What to do | Please pick out each line below that contains the word "Task" and copy those lines.

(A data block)

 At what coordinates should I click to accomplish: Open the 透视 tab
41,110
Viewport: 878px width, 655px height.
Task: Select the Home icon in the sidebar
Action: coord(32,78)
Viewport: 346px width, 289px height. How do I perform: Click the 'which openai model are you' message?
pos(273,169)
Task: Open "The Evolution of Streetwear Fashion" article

Answer to the problem |
Task: Select the Home icon in the sidebar
Task: Open "The Evolution of Streetwear Fashion" article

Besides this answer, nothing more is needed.